- [DOCUMENT PASSAGE]:

******************************

By Vladimir Kaczynski

Canadian and Korean Arctic Interests
Vlad Kaczinski (center) with Jung-Keuk Kang (left), President, Korea Ocean Research and Development Institute, Seoul, and Timothy C. Mack, President, World Future Society, Bethesda, Maryland. All attended the symposium on "Blue Economy Initiative for Green Growth" held May 7 in Seoul.

Vladimir M. Kaczynski, School of Marine Affairs, is an affiliated faculty of the Center. Each fall he teaches a Jackson School of International Studies course, Comparative Marine Business in the North Pacific (SISRE/SMA 555).

On May 7 in Seoul, the Korean Maritime and the Korean Ocean Research and Development Institutes organized an international symposium entitled "Blue Economy Initiative for Green Growth." I presented two papers at this conference, “Present and Future of the Arctic Energy Resources Use,” and “The Arctic Era: Impact of Major Changes on Management and International Relations.”

******************************

- [WHAT YOU WILL DO]:
(1) In the piece on Canadian and Korean Arctic interests, how would the part from "By Vladimir Kaczynski" to "Pacific (SISRE/SMA 555)." read with "President" swapped out for "Director"?
(2) Answer these from the piece on Canadian and Korean Arctic interests:
(a) On what date was the symposium in Seoul held?
(b) Which school is Vladimir M. Kaczynski part of?
(c) What is the title of the course he teaches each fall?
(3) Can you carry the piece on Canadian and Korean Arctic interests forward past its last sentence?

******************************

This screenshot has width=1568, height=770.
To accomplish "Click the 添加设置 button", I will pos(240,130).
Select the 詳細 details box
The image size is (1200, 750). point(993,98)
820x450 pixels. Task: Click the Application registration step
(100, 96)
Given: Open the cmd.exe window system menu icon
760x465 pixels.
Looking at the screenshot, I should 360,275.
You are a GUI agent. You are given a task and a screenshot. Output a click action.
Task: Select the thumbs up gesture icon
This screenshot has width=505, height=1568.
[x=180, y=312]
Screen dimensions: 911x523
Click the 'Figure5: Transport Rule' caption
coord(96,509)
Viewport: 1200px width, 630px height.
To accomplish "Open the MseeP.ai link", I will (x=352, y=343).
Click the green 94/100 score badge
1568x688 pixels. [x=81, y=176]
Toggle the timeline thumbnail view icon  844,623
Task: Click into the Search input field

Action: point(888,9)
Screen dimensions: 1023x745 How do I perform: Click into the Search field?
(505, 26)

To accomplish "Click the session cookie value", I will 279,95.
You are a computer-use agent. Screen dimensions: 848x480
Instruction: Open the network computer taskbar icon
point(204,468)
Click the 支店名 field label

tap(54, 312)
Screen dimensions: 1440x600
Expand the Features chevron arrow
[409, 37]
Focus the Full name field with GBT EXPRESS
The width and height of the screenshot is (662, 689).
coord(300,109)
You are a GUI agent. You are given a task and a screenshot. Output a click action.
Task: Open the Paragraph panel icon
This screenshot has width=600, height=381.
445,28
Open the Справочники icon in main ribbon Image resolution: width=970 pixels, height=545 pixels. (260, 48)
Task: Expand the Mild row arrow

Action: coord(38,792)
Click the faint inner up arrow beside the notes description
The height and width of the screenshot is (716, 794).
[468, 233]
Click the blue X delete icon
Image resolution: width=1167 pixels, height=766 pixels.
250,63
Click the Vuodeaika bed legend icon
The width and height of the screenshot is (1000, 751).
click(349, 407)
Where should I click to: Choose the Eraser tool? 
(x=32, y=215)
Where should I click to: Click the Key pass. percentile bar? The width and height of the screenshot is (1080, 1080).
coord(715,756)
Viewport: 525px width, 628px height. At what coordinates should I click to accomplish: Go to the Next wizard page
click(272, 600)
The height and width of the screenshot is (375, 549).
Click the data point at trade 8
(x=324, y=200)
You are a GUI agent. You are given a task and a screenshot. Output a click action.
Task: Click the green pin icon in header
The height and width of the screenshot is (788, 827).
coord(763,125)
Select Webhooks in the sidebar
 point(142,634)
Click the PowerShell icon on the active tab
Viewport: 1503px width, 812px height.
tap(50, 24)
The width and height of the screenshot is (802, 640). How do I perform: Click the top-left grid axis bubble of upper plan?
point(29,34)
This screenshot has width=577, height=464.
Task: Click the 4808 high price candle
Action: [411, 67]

******************************

- [ANSWER LIST]:
(1)
By Vladimir Kaczynski

Canadian and Korean Arctic Interests
Vlad Kaczinski (center) with Jung-Keuk Kang (left), Director, Korea Ocean Research and Development Institute, Seoul, and Timothy C. Mack, Director, World Future Society, Bethesda, Maryland. All attended the symposium on "Blue Economy Initiative for Green Growth" held May 7 in Seoul.

Vladimir M. Kaczynski, School of Marine Affairs, is an affiliated faculty of the Center. Each fall he teaches a Jackson School of International Studies course, Comparative Marine Business in the North Pacific (SISRE/SMA 555).

(2)
(a) May 7
(b) School of Marine Affairs
(c) Comparative Marine Business in the North Pacific (SISRE/SMA 555)

(3)
The symposium promoted debate on Arctic affairs and contributed to the formulation of Korean policy toward the Arctic Ocean. As a non-coastal state, Korea is part of the international debate on the future of the Arctic as well as in the sustainable use of its resources.
Korea is interested in using the Northwest Passage to ship its goods to Europe. Korea also has great interest in oil and gas resources, and with its experience using technology in the icy conditions of the Sakhalin oil fields, will be a valuable partner in any joint ventures with coastal states like Canada, the US, or Russia. Canada would be an ideal partner with Korea in commercial arrangements in the Arctic.

An important part of the ensuing discussions were devoted to possible Korean economic cooperation with coastal Arctic states, including Canada as a potential partner.

Korea is calling for a peaceful settlement of conflicts, in line with the United Nations Convention on the Law of the Sea of 1982, and avoidance of unilateral actions by countries bordering the Arctic. Such a solution would allow Korean participation in shaping the future of Arctic resource use and management and would take advantage of Korea’s industrial and research capabilities.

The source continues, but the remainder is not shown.